Traveling street art exhibition Beyond the Streets has found a permanent home in Los Angeles, California — with a companion space to further its mission of supporting artists working in nontraditional spaces.
Control Gallery, located next door to the new Beyond the Streets flagship, is a collaboration between Sky Gellatly of creative agency Icnclst and Beyond the Streets founder Roger Gastman. The pair connected through the artist Eric Haze more than five years ago and discovered a synergy in their approaches to working with and supporting artists in the graffiti and street art space. At the end of last year, fueled by the desire to operate in both Los Angeles and New York, they began discussing the idea of a permanent gallery space.
The gallery’s inaugural exhibition, “Post Graffiti,” celebrates the movement of graffiti and street artists into traditional gallery spaces. “Post Graffiti is a term that came up in the early ’80s with New York City artists coming off the subway trains and going into the gallery,” Gastman says.
Gallerist Sidney Janis presented the first “Post Graffiti” exhibition in 1983, which featured artists including Futura, Lady Pink, Kenny Scharf and Crash — who are all included in the inaugural Control Gallery exhibition. The show speaks to that legacy with the inclusion of an archival piece by Crash and new collaborative painting by Scharf and Futura, while highlighting innovation alongside younger artists like Ozzie Juarez and Othelo Gervacio. Works by Eric Haze, Katsu, Maya Hayuk, Todd James and Timothy Curtis are also on view.
“The exhibition is connecting multiple generations,” Gellatly says. “It provides the vehicle for a literal connection of the new generation with the artists that are undeniably huge inspirations to them.”
“Some of the younger artists in the show weren’t even born when that  show happened,” Gastman adds.
The gallery’s name speaks to both men’s desire to create new opportunities for artists working within (or inspired by) graffiti and street art. “And rather than controlling artists, provide a platform where we can give them the power, control and authority over what they want to present,” Gellatly says.

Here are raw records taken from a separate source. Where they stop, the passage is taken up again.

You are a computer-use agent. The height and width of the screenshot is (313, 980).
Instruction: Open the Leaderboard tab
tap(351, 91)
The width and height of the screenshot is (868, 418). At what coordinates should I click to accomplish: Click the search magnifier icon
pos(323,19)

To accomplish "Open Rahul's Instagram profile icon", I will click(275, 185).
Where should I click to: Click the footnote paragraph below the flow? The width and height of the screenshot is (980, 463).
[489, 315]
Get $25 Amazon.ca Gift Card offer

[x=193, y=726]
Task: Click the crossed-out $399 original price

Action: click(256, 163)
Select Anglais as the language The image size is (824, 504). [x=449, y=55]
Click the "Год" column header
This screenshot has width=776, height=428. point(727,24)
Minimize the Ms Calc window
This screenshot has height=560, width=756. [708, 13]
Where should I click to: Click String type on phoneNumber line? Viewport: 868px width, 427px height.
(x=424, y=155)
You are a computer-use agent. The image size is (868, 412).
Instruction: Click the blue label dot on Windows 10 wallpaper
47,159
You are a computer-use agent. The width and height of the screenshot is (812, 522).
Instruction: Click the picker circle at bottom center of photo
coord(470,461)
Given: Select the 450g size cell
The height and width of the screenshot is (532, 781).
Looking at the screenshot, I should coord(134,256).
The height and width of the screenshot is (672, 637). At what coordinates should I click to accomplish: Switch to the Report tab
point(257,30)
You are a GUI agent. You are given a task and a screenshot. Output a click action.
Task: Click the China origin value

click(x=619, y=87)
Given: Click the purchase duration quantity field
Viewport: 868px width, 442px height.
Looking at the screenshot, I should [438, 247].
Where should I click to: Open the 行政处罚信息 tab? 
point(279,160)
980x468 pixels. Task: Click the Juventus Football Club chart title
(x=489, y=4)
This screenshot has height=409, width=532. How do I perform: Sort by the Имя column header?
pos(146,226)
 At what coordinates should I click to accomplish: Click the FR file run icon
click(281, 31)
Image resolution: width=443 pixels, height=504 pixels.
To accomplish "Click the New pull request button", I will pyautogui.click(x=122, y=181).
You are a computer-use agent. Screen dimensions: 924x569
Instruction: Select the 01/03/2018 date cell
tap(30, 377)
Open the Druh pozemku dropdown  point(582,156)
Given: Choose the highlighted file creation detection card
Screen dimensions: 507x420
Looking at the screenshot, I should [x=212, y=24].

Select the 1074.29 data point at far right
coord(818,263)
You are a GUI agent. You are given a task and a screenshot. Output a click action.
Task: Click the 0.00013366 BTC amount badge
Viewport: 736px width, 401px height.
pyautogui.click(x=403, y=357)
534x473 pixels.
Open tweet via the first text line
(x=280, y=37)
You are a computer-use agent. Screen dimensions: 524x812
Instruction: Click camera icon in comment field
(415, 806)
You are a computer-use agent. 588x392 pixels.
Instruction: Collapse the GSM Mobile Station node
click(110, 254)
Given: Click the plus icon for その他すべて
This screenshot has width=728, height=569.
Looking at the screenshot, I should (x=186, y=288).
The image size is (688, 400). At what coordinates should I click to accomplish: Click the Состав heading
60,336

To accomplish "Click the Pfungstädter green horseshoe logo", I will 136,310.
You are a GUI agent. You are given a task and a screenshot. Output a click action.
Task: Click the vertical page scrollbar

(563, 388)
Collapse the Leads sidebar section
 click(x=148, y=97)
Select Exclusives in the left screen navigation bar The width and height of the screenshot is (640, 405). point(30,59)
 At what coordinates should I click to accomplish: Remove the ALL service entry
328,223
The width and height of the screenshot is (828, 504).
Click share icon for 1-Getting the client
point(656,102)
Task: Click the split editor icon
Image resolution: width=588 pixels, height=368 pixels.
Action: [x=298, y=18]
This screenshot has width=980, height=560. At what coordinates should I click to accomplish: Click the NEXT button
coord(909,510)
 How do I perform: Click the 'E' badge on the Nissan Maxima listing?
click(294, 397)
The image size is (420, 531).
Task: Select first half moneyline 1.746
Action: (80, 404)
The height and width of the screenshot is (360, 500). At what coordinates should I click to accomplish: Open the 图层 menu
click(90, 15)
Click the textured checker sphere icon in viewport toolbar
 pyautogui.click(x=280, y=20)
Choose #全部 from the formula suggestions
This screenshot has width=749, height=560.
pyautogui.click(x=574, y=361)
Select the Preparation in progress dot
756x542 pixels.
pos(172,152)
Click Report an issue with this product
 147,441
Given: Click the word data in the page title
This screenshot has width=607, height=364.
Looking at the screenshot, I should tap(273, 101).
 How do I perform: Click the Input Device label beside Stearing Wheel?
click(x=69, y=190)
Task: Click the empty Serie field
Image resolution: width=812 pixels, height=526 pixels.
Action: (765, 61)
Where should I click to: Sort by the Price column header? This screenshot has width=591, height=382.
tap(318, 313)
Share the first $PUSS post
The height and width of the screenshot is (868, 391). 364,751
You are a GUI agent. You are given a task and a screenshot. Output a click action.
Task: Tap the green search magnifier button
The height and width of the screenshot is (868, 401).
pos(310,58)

The linkup between Gellatly and Gastman also establishes a larger platform for brands to connect with artists; both men have overseen collaborations with brands spanning from Louis Vuitton, Prada and Off-White to Nascar, Google, Microsoft and Sanrio. “We can be those matchmakers both on the creative and business side for brands who want to credibly integrate with artists,” Gellatly adds.
Beyond the Streets and Control Gallery span four storefronts and are located side-by-side on La Brea Avenue, with optionality for either concept to take over the other for larger exhibitions — Gastman describes the relationship between the spaces as “two friends giving each other a high five.” Control Gallery, open Wednesday through Saturday, will present six to eight exhibitions per year, with “robust” catalogues accompanying each show. It also launched a printed quarterly companion newspaper, Beyond Control.
Beyond the Streets started as a large-scale traveling museum-style exhibition and is using its Los Angeles flagship to further its mission of maintaining and sharing a historical archive of graffiti and street art. The space also features a gift shop with exclusive objects and prints, with a larger cut of sales going back to the artists.
“Education through entertainment has been an underlying internal mission,” Gastman says. “I can’t tell you how many people are no longer with us who through the years I’ve interviewed and gotten archives from. We wanna respect history and continue telling those stories, yet move forward,” he adds. “And treat the artists as they should be treated no matter their level.”